Aunque ya no estará al frente de la dirección del centro educativo debido a su jubilación, su legado permanecerá vivo en la memoria de quienes tuvieron el privilegio de trabajar y aprender junto a ella. Durante su gestión, la profesora Milandina condujo la Escuela Clarence Hamilton con altura, responsabilidad y un firme sentido de respeto hacia todo el personal administrativo, docente, estudiantes y padres de familia.
Su liderazgo estuvo marcado por la sensibilidad humana, la capacidad de escuchar y la disposición permanente de promover un ambiente de armonía y trabajo en equipo. Gracias a su esfuerzo y dedicación, la institución fortaleció importantes valores que contribuyeron al crecimiento académico y personal de toda la comunidad escolar.
Compañeros de labores, amigos y colaboradores resaltan que la directora Altagracia Milandina siempre se caracterizó por brindar un trato digno, respetuoso y cordial a cada integrante del centro, ganándose el cariño y la admiración de todos.
Hoy, al iniciar una nueva etapa de su vida, recibe innumerables muestras de afecto y gratitud por su valiosa contribución a la educación. Su ejemplo de vocación de servicio seguirá siendo una referencia para las presentes y futuras generaciones.

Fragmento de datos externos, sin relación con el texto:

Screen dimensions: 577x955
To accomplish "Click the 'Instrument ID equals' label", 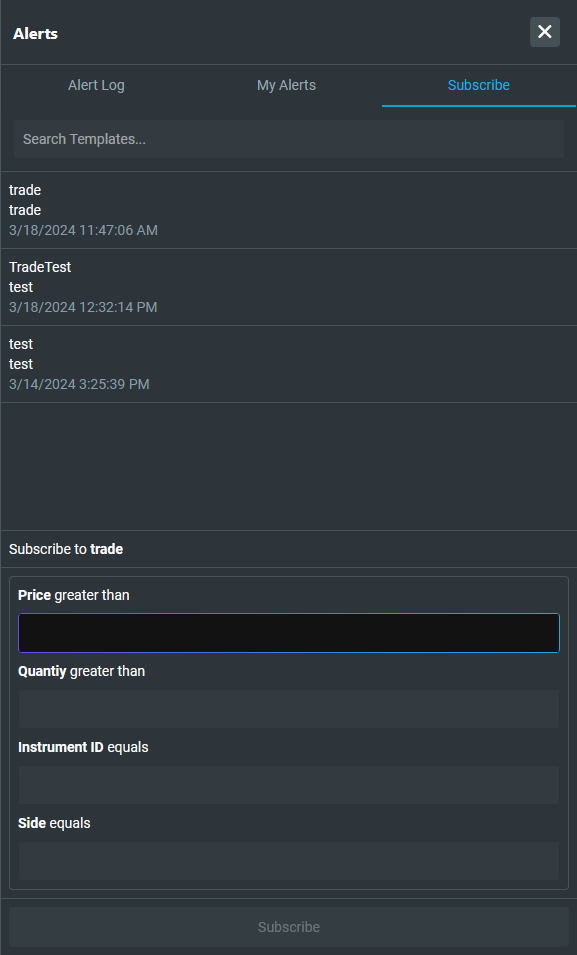I will (x=83, y=747).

Desde la comunidad educativa y la sociedad en general, le deseamos mucha salud, bienestar, felicidad y una larga vida, agradeciendo todo lo que aportó al fortalecimiento de la Escuela Clarence Hamilton y al desarrollo de la educación.
¡Gracias, directora Altagracia Milandina, por su invaluable legado y por los años de servicio ejemplar!